Wer erbt, wenn der Erblasser im Ausland lebte, aber sein Leben in Deutschland stattfand? Diese Frage stellt sich oft im internationalen Erbrecht. Das Oberlandesgericht (OLG) Saarbrücken hat dazu mit Beschluss vom 29.01.2025 eine praxisrelevante Entscheidung getroffen (Az. 5 W 50/24).

Was war passiert?

Ein Erblasser wohnte zuletzt in Frankreich, lebte und arbeitete aber im Wesentlichen in Deutschland. Er war Geschäftsführer zweier deutscher Unternehmen, unterhielt dort seinen Lebensmittelpunkt, sprach ausschließlich Deutsch und wurde auch medizinisch nur in Deutschland behandelt.

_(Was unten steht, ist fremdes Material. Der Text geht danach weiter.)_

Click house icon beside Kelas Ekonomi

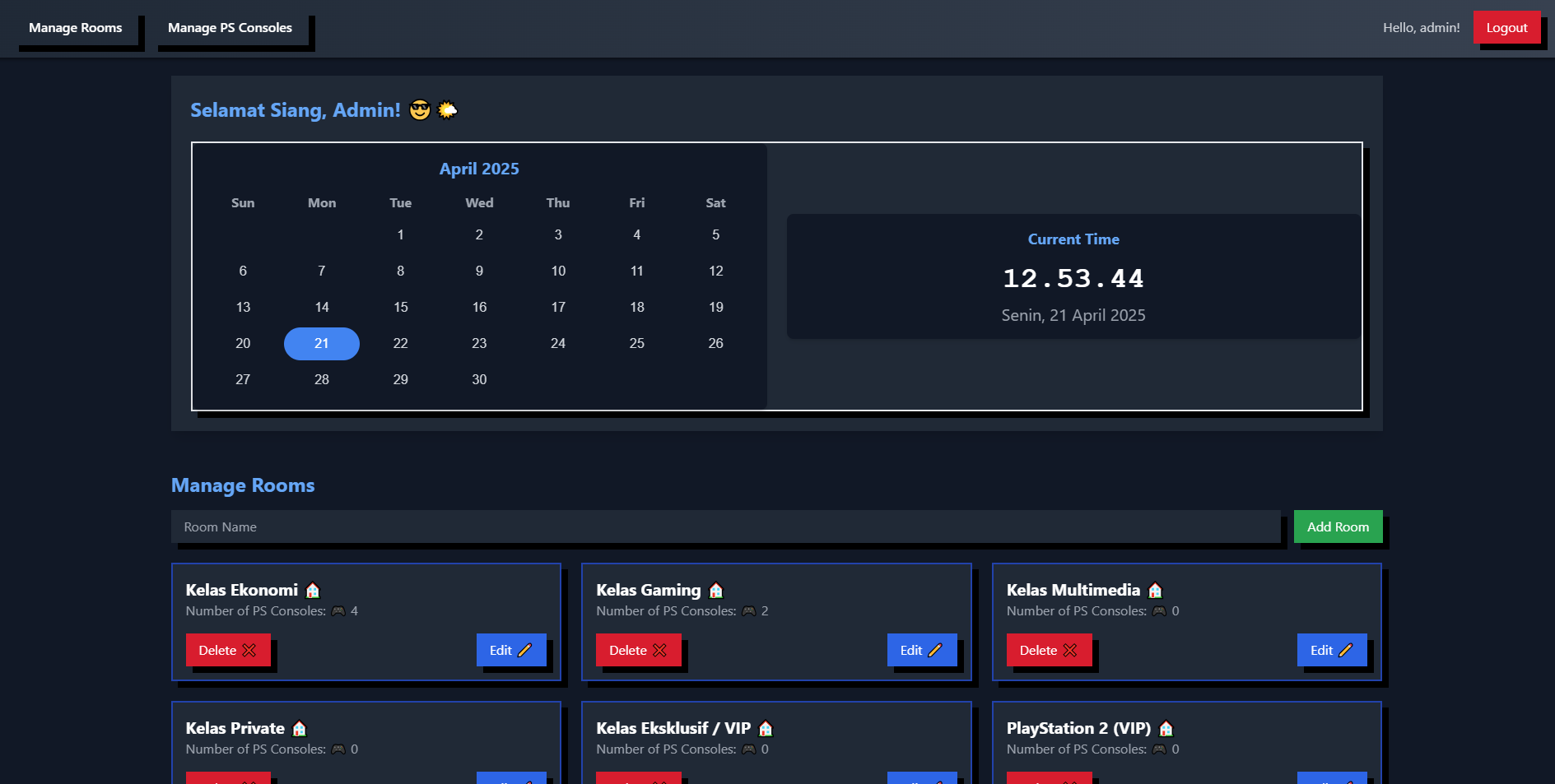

Nach seinem Tod beantragten mehrere seiner Kinder ein Europäisches Nachlasszeugnis (Art. 62 ff. EU-ErbVO), um ihre Erbenstellung – insbesondere hinsichtlich Grundbesitzes in Frankreich – nachzuweisen. Das Amtsgericht lehnte dies zunächst ab, da ein Beteiligter eine mögliche uneheliche Nachkommenschaft behauptete. Das OLG Saarbrücken sah das anders.

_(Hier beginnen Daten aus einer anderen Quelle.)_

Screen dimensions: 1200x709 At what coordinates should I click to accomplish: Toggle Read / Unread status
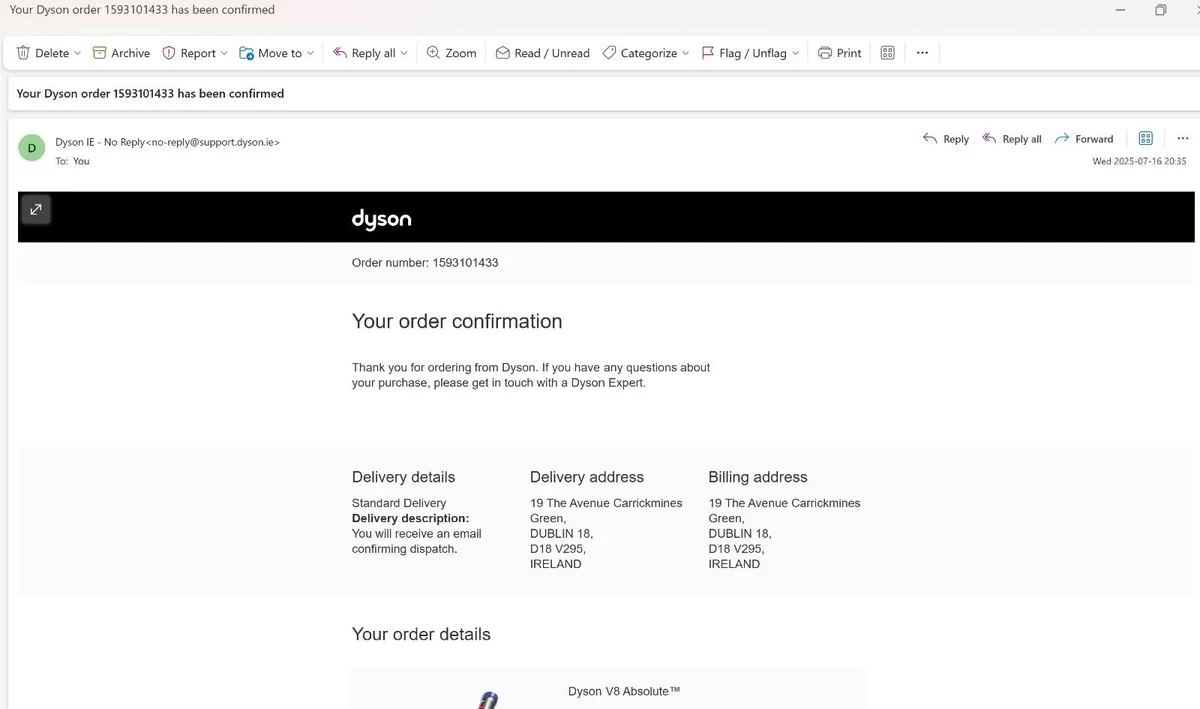(x=543, y=53)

Entscheidung: Deutschland zuständig – Nachlasszeugnis zu erteilen

Das OLG bejahte die internationale Zuständigkeit deutscher Gerichte, da der gewöhnliche Aufenthalt des Erblassers in Deutschland lag – trotz Wohnsitzes in Frankreich. Entscheidend sei eine Gesamtbetrachtung der Lebensumstände vor dem Tod (§ Art. 4 EuErbVO):

  • Beruflicher Schwerpunkt in Deutschland

  • Soziale und familiäre Bindungen ausschließlich in Deutschland

  • Keine tiefere Integration in Frankreich erkennbar

Auch die Einwände gegen die gesetzliche Erbfolge – eine anonyme telefonische Behauptung über ein weiteres Kind – wurden mangels Substanz zurückgewiesen. Das Europäische Nachlasszeugnis war daher auszustellen.

Was bedeutet das für die Praxis?

Das Urteil zeigt: Der tatsächliche Lebensmittelpunkt zählt, nicht der formale Wohnsitz. Wer international lebt, sollte Klarheit schaffen – etwa durch ein Testament oder eindeutige Hinweise auf den gewöhnlichen Aufenthalt.

Zudem unterstreicht die Entscheidung die praktische Bedeutung des Europäischen Nachlasszeugnisses, das in allen EU-Mitgliedstaaten (außer Dänemark) anerkannt wird und die Abwicklung grenzüberschreitender Nachlässe erheblich erleichtert.